State v. Miller X. Lark-Holland, 2011AP791-CR, District 1, 2/28/12
court of appeals decision (not recommended for publication); for Lark-Holland: Byron C. Lichstein; case activity
¶7 Lark-Holland’s first complaint is that his trial lawyer did not emphasize the mitigating factor that he said he was forced into committing the robbery, and also made several comments that he says undercut his character. … These comments, however, when read in full context, show an effective attempt to argue factors that might mitigate a potentially severe sentence.
¶10 Finally, Lark-Holland could not just ignore that armed robbery with a gun was a very serious crime; Lark-Holland’s lawyer would have undercut her own credibility and, therefore, Lark-Holland’s chance of getting a reasonable sentence, had she done so.

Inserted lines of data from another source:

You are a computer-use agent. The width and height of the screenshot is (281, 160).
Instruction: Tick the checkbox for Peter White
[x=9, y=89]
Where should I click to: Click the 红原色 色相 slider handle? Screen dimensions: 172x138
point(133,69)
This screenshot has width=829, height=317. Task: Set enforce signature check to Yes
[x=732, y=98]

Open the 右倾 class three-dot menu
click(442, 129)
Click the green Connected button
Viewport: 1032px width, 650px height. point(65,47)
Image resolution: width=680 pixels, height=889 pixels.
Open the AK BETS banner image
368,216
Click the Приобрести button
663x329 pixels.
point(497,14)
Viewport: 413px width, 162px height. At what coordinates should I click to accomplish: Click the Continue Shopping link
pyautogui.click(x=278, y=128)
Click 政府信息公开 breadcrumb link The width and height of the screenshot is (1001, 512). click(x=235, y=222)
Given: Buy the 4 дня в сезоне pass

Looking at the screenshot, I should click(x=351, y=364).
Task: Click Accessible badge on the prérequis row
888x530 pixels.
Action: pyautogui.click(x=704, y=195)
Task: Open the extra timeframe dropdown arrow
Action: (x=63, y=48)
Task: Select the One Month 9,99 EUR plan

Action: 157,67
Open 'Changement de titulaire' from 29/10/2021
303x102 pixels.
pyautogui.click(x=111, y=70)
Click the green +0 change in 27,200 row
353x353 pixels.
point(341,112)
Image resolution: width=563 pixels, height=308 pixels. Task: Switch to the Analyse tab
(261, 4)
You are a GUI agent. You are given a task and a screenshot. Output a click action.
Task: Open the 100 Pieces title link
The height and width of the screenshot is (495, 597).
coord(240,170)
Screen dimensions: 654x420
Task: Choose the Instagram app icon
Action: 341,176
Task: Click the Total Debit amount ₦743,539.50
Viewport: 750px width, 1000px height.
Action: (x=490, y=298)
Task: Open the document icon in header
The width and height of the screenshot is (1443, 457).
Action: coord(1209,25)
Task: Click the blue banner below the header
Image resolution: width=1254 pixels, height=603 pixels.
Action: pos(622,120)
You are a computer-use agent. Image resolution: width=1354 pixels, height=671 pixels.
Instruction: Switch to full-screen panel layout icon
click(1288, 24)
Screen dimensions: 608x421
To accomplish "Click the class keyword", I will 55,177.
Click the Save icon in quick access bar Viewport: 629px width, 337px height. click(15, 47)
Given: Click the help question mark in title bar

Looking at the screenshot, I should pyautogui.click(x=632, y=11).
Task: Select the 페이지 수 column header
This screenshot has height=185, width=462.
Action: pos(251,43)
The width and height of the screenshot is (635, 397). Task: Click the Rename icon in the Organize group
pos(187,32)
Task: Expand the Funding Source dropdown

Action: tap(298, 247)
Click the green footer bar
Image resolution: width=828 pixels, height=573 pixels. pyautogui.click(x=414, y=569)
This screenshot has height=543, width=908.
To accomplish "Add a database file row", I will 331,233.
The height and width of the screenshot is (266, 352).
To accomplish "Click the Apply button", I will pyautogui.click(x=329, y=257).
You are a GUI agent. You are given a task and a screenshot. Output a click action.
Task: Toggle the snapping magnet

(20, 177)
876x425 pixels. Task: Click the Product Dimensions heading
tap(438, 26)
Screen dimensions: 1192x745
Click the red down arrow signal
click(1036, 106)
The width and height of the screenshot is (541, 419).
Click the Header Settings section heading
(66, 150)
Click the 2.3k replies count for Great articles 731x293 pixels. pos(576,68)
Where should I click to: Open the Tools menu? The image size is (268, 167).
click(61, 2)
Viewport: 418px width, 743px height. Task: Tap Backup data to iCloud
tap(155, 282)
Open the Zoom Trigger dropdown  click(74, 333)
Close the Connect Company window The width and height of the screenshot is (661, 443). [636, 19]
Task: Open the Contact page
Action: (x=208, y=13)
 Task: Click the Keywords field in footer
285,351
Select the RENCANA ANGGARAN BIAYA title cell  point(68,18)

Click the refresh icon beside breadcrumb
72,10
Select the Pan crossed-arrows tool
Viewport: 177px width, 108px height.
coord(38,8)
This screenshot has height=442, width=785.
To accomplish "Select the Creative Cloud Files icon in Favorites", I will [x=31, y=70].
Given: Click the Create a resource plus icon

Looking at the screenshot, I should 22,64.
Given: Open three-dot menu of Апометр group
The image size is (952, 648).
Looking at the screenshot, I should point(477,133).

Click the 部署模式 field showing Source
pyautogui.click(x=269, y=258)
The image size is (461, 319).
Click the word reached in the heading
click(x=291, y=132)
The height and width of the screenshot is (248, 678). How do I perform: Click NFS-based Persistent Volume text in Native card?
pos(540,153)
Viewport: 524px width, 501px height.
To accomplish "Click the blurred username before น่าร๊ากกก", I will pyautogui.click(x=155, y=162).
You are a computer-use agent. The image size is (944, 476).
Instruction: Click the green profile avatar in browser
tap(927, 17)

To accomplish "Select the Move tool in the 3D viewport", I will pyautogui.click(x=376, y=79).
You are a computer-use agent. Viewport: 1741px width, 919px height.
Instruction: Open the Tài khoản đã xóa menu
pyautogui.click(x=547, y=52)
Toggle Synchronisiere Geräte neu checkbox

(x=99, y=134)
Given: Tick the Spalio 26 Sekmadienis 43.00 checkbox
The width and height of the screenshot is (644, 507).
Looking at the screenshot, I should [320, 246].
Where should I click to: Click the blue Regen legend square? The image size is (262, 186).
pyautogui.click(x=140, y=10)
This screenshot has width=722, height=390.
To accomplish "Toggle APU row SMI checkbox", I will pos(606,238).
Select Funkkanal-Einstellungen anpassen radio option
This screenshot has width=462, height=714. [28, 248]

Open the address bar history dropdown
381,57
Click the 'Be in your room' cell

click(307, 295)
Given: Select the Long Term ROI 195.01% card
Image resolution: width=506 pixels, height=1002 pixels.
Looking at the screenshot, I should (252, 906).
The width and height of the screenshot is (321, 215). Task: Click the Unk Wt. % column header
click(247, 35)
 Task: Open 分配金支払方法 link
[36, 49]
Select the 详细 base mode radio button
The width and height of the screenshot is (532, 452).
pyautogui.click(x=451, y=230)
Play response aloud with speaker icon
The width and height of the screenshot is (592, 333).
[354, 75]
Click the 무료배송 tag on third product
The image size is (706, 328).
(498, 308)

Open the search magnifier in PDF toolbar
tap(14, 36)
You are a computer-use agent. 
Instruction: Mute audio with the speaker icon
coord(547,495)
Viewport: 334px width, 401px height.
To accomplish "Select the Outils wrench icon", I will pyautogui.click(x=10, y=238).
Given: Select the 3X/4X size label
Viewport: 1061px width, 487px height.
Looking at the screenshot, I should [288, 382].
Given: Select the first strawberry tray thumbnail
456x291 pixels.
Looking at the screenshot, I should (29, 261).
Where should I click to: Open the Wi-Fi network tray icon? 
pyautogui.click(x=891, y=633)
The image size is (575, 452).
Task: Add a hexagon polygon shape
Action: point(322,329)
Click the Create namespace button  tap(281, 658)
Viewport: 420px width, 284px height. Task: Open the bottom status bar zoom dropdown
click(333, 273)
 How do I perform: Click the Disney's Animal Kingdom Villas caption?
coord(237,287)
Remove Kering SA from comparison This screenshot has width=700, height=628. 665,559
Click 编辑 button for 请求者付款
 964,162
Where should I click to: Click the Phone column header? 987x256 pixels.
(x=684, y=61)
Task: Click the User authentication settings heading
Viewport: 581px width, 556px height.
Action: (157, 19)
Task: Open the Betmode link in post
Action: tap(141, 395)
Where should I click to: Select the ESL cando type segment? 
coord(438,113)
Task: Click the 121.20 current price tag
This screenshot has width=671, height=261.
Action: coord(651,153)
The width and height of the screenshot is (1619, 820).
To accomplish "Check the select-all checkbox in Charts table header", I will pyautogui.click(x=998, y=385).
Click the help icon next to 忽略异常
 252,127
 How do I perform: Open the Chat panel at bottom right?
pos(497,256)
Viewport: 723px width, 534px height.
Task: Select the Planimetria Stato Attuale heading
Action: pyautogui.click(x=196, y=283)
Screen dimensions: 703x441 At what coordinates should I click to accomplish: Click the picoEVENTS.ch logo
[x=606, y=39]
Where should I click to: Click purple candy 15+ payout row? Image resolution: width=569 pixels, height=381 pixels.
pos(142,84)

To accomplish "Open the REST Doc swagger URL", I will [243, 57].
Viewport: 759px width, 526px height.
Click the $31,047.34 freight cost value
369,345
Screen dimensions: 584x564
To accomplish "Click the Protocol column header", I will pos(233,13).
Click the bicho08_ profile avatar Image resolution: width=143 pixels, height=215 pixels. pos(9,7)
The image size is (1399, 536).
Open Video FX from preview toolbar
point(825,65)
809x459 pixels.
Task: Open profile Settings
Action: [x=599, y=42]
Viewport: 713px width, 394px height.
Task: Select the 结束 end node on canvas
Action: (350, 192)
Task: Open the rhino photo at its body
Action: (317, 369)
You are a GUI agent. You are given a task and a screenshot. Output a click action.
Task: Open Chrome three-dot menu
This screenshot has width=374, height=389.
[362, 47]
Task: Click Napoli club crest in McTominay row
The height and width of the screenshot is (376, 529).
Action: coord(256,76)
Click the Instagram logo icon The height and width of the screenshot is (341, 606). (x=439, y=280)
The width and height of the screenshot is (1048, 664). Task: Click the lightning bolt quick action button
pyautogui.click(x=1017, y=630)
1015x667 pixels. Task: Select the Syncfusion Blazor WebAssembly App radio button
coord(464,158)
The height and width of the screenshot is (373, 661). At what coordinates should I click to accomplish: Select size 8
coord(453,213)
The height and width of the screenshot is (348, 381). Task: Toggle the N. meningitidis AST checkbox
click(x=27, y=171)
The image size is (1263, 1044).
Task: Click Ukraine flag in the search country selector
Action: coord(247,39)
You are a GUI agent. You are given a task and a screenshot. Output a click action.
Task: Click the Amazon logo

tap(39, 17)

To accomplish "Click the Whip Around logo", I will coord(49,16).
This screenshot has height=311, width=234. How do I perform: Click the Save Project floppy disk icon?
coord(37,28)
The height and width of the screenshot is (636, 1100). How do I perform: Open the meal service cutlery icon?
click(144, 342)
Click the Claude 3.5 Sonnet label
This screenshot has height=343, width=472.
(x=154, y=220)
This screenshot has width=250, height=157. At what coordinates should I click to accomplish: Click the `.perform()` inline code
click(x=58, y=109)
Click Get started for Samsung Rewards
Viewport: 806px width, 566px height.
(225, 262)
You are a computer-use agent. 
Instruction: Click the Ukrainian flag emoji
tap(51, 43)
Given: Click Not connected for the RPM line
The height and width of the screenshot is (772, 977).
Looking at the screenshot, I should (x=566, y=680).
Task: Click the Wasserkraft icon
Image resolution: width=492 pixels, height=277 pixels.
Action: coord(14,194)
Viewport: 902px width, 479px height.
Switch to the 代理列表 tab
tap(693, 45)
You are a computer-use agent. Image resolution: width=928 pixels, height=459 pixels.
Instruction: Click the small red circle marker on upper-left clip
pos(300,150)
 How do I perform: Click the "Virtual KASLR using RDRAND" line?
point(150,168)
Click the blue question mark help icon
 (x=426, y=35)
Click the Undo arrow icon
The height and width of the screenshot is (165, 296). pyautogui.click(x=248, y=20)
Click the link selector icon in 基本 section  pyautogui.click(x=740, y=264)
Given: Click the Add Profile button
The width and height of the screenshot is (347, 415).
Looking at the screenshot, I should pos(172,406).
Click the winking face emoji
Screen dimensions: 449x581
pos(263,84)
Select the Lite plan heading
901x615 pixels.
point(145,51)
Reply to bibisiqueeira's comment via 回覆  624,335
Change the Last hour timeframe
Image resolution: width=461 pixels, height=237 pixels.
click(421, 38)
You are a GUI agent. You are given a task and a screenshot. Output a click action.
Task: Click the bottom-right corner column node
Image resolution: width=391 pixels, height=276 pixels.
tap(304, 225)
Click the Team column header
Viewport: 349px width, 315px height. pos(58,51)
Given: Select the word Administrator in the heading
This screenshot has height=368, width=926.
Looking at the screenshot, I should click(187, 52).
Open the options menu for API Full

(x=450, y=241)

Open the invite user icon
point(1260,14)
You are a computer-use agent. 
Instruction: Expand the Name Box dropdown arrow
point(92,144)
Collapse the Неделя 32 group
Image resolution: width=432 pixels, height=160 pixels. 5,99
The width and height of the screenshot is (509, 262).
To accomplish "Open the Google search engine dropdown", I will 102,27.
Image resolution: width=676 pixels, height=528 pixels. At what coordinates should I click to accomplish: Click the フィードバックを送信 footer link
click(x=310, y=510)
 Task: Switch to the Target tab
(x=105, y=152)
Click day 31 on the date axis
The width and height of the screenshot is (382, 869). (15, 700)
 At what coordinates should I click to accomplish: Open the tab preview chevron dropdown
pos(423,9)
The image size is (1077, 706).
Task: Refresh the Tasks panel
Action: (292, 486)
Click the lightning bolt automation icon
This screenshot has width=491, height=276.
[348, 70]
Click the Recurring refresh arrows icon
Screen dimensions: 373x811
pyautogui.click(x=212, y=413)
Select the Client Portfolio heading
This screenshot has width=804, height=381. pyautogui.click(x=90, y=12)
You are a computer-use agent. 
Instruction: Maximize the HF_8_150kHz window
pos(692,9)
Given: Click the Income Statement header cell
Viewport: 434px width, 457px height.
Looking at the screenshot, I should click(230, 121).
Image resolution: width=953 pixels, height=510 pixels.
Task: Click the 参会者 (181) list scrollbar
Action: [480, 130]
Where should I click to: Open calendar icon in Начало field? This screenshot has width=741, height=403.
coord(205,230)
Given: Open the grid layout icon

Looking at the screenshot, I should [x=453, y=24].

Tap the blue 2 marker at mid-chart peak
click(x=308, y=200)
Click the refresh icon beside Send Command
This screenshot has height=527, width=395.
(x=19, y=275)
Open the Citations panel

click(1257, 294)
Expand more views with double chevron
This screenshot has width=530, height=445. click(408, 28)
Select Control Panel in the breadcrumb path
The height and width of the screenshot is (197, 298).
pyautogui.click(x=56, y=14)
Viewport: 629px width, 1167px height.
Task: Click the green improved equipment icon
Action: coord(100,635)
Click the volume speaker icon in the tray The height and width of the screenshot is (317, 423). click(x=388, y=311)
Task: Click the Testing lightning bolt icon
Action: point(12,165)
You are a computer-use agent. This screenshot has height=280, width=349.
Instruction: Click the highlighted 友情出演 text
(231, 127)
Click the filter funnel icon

Further, the lawyer spent a substantial amount of time at sentencing telling the trial court about Lark-Holland’s positive qualities, pointing out that he got good grades at school, was on sports teams, was an active member of his church, and did not have a criminal record. She also noted his remorse and that he cooperated when he was arrested. Thus, she told the trial court: “You have more positive qualities to start the fabric of discipline and rehabilitation with Mr. Lark-Holland than … anybody I worked with this year.” She would have undercut all of this had she tried to soft-soap the seriousness of armed robbery. Her sentencing arguments were thus within the “wide range of professionally competent assistance.” See Strickland, 466 U.S. at 690.
¶12 Lark-Holland also claims his lawyer was ineffective because she did not advise him to bump Judge Konkol, who, according to Lark-Holland, is known to impose longer sentences than do some other judges. To establish ineffective assistance on a failure-to-substitute claim, Lark-Holland must show that Judge Konkol’s handling of his case was fundamentally unfair or that Judge Konkol was not impartial. See State v. Damaske, 212 Wis. 2d 169, 200–201, 567 N.W.2d 905, 919–920 (Ct. App. 1997). To establish Strickland prejudice, it is not sufficient to show “‘the idiosyncracies of the particular decisionmaker, [sic] such as unusual propensities toward harshness or leniency.’” Damaske, 212 Wis. 2d at 201, 567 N.W.2d at 919 (quoting Strickland, 466 U.S. at 695) (“‘evidence about … a particular judge’s sentencing practices, should not be considered in the [ineffective assistance] prejudice determination’”).
¶13 Lark-Holland did not show that he was prejudiced by not being advised to substitute against Judge Konkol. Judge Konkol fully explained the sentence in accord with a well-reasoned exercise of discretion. …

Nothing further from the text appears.